Say your input is a batch of size [B x D], where B - number of samples (can be 1), and D - number of features (input dimensions). As the output you want to have [B x K] where K - number of outputs.
Typical MLP is just a sequence of affine transformations followed by some (point-wise) nonlinearities f:
h_{i+1} = f( h_i W_i + B_i)
where h_0 = X (inputs), and h_N is the output
Say I want to have one hidden layer, with Z neurons, then all I have to do is create two matrices W and two vectors B, one pair will be used to map inputs to Z dimensions, and the other to map from Z to the desired K:
W_1 is D x Z
B_1 is 1 x Z
W_2 is Z x K
B_2 is 1 x K
Consequently we have
f(X W_1 + B_1) W_2 + B_2
X W_1 is [B x D] [D x Z] = [B x Z]
X W_1 + B_1 is [B x Z] + [1 x Z] = [B x Z] # note that summation
# is overloaded in the sense that it is adding the
# same B to each row of the argument
f(X W_1 + B_1) is [B x Z]
f(X W_1 + B_1) W_2 is [B x Z] [Z x K] = [B x K]

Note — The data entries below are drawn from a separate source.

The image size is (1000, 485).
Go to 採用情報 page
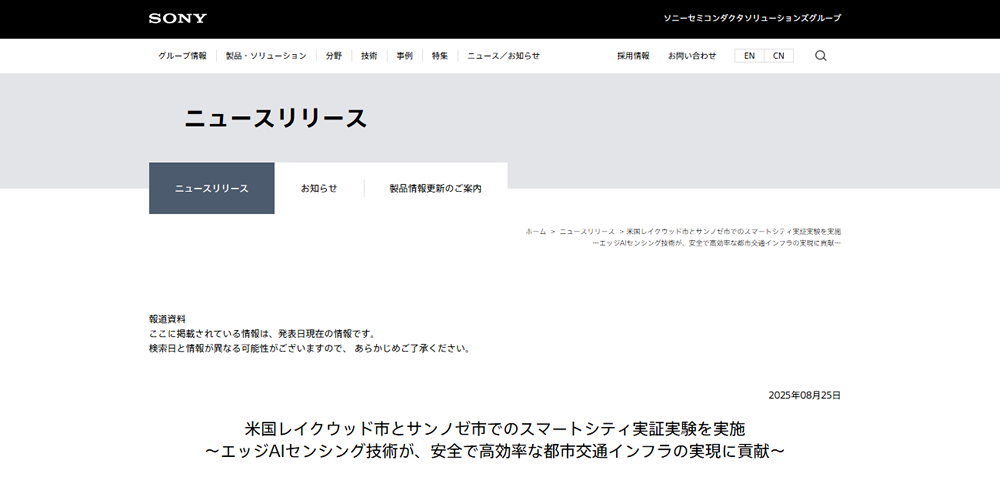tap(633, 56)
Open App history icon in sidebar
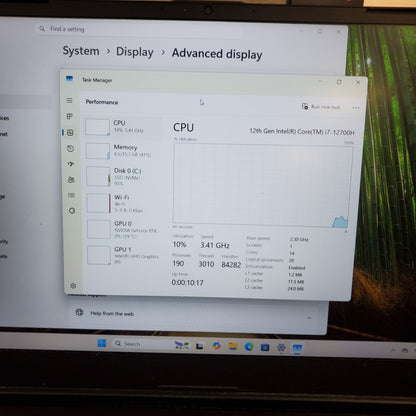This screenshot has width=416, height=416. pos(70,148)
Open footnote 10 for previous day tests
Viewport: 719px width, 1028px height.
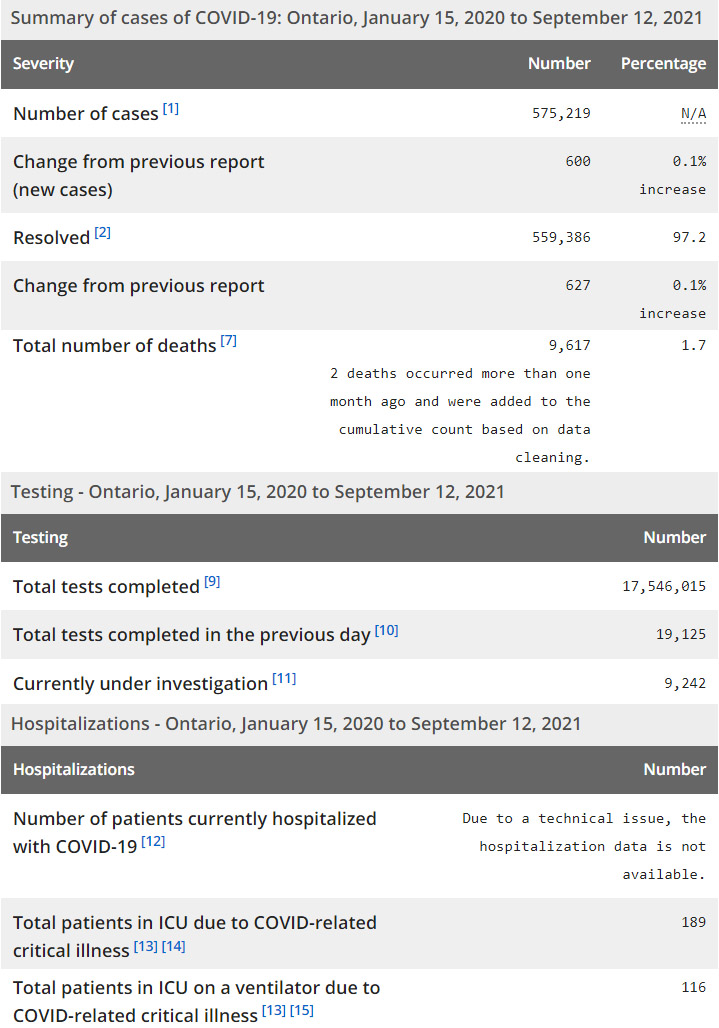(386, 630)
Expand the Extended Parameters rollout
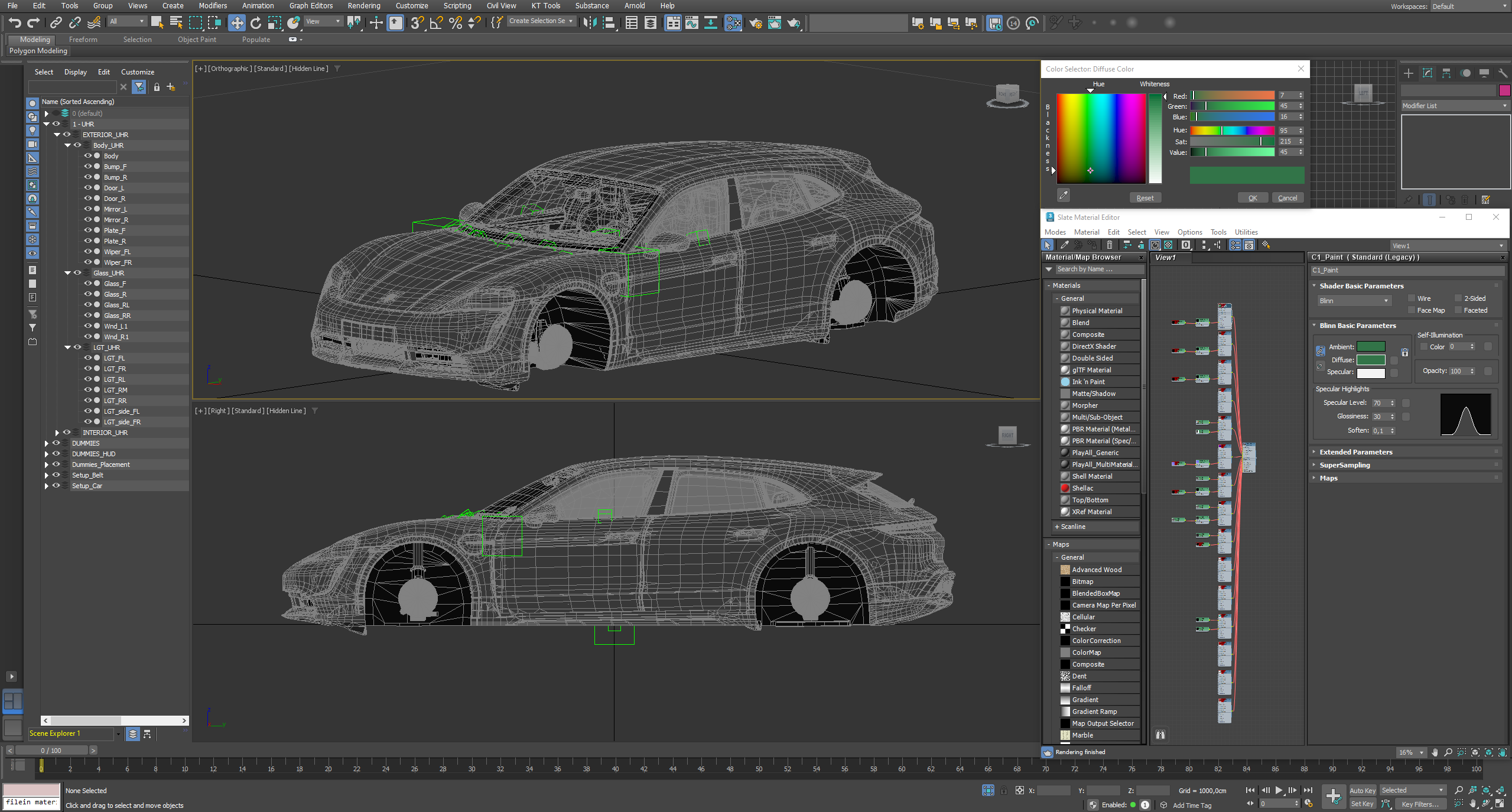 click(1356, 452)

f(X W_1 + B_1) W_2 + B_2 is [B x K] + [1 x K] = [B x K]
Analogously with more hidden layers, you just matrix multiply on the right with the matrix of size [dimension_of_previous_one x desired_output_dimension], which is just regular linear projection operation from mathematics (and biases make it affine)